Barn doors should be attached to the fron of the lamp heads. Scrims should be placed in pouches which are hung from a wing-nut on each instrument.
The purpose of this procedure is for reasons of efficiency, so that specific items can be accessed instantly as needed and so they are generally prepared and readied for application.
All lamphead power cables should be coiled and attached to the lamphead to the lamphead yolks until the lights are placed for lighting specific scenes.
All Stands should have their telescoping sections fully collapsed and locked until they are set up for shooting. This helps prevent the stand sections from slipping while being handled. the purpose is to prevent serious hand injuries.
Electrical cables, by their nature, have a tendency to coil. As lights are placed for actual shooting, the lamphead power cables should be uncoiled in such a way as to keep them as flat to the floor as possible. Extensions cables should also be treated. This is to prevent accidental tripping on unflattened coils.
Once a light is decidedly placed for the shot, the telescoping stand sections may be raised and locked into place by tightening the wing nuts on the stand sections. A sandbag should then be hung or placed on the stand near the bottom to prevent the stand from being accidentally knowcked over by a bump or by someone catching a foot or some hardware item in an un-flattened coil. Lamphead power cables should never be allowed to hang diagonally downward from an extended light stand. they should, rather, be hanging straight down to the floor. This prevents accidental tripping of snagging and consequential overturning of lights.
Leather work gloves prevent serious burns, and hand injuries (severe pinching and tearing of the skin) from a slipping stand section which is carrying the weight of a lamphead. They also help keep the hands clean,which can be so some importance when handling props, costumes, and other items which may be placed within the scenes.
Century Stands should be handled in the same manner, with one very serious addition consideration. Because Century Stands are used for holding mental-framed flags, nets, silks, cuckalorises, and open frames, oftentimes extended an an outward angle from the vertical stand, the potential for an upset is greatly increased.

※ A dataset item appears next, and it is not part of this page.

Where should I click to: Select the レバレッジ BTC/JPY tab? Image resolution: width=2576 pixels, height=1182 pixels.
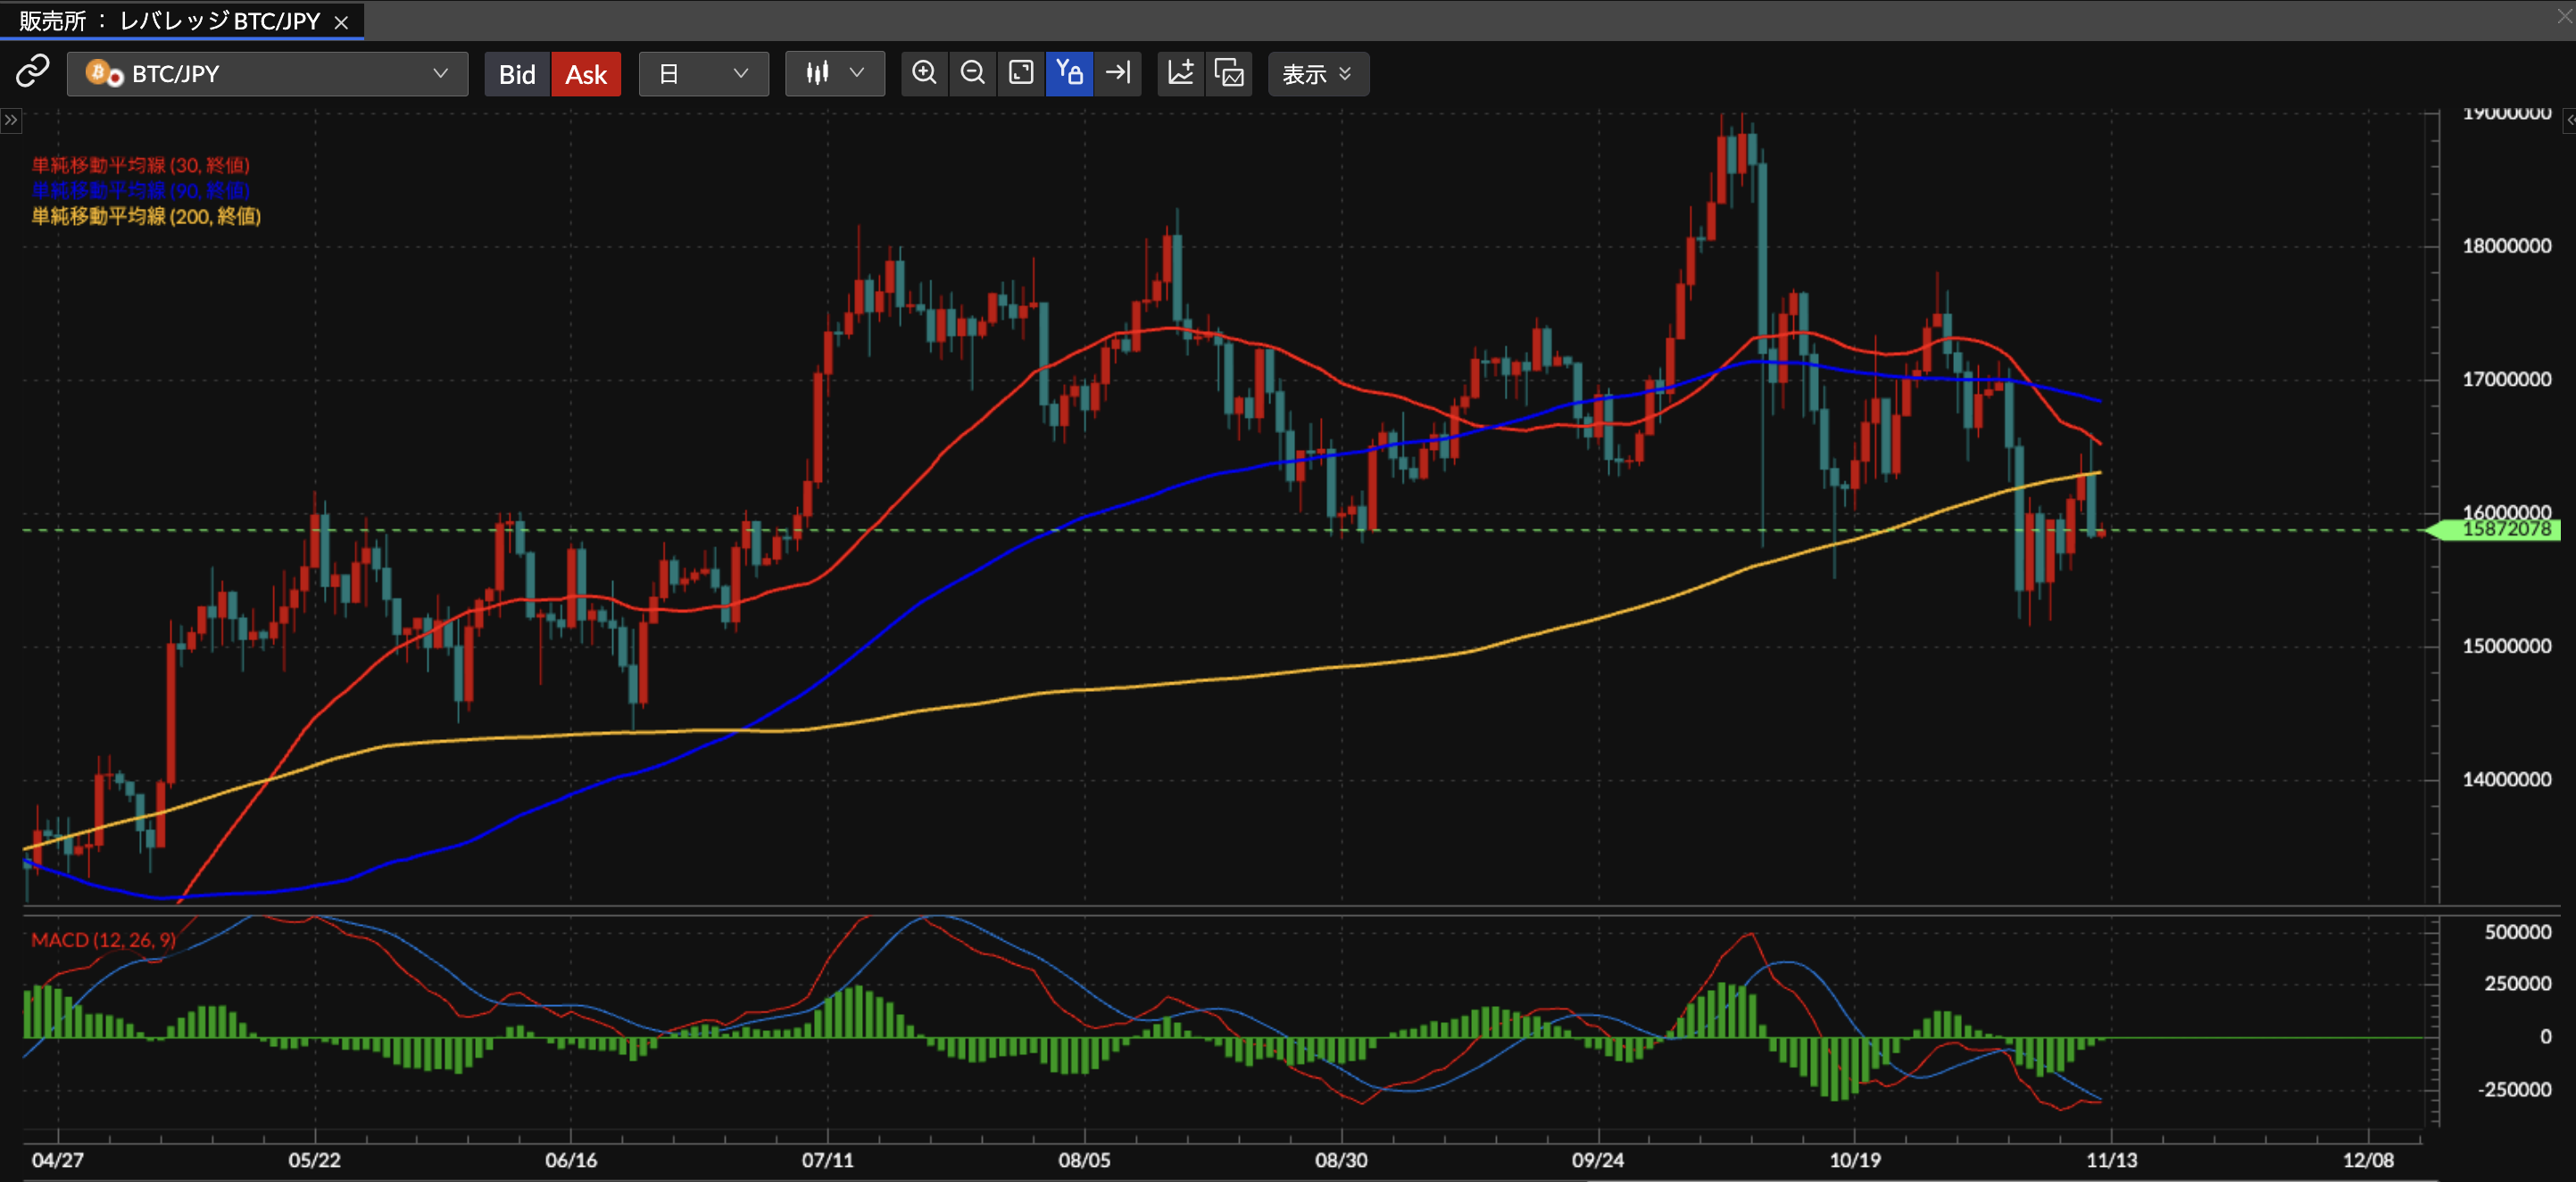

It is therefore essential that C stands be properly sandbagged and …most importantly..that wing nuts on the knuckles of the head and gobo arms be orientated in such a way that they will only tighten if the extended weight they hold should cause the knuckles to begin slipping.
If this is done incorrectly, they extended weight can cause the knuckles to open, in which case the item being held, along with the extended gobo arm may come crashing down. Because these stands and arms are made of steel, there is a potential for serious or even fatal injury.
The correct procedure is to place your body behind the stand and to adjust all wing nuts on the head and knuckles so that they are on your right side (from you perspective as you are working with the stand). This will insure they are holding, that same weight will serve to tighten the knuckles rather then lossen them. This is a most serious safety issue and one which must be understood and implemented for the well-being of all.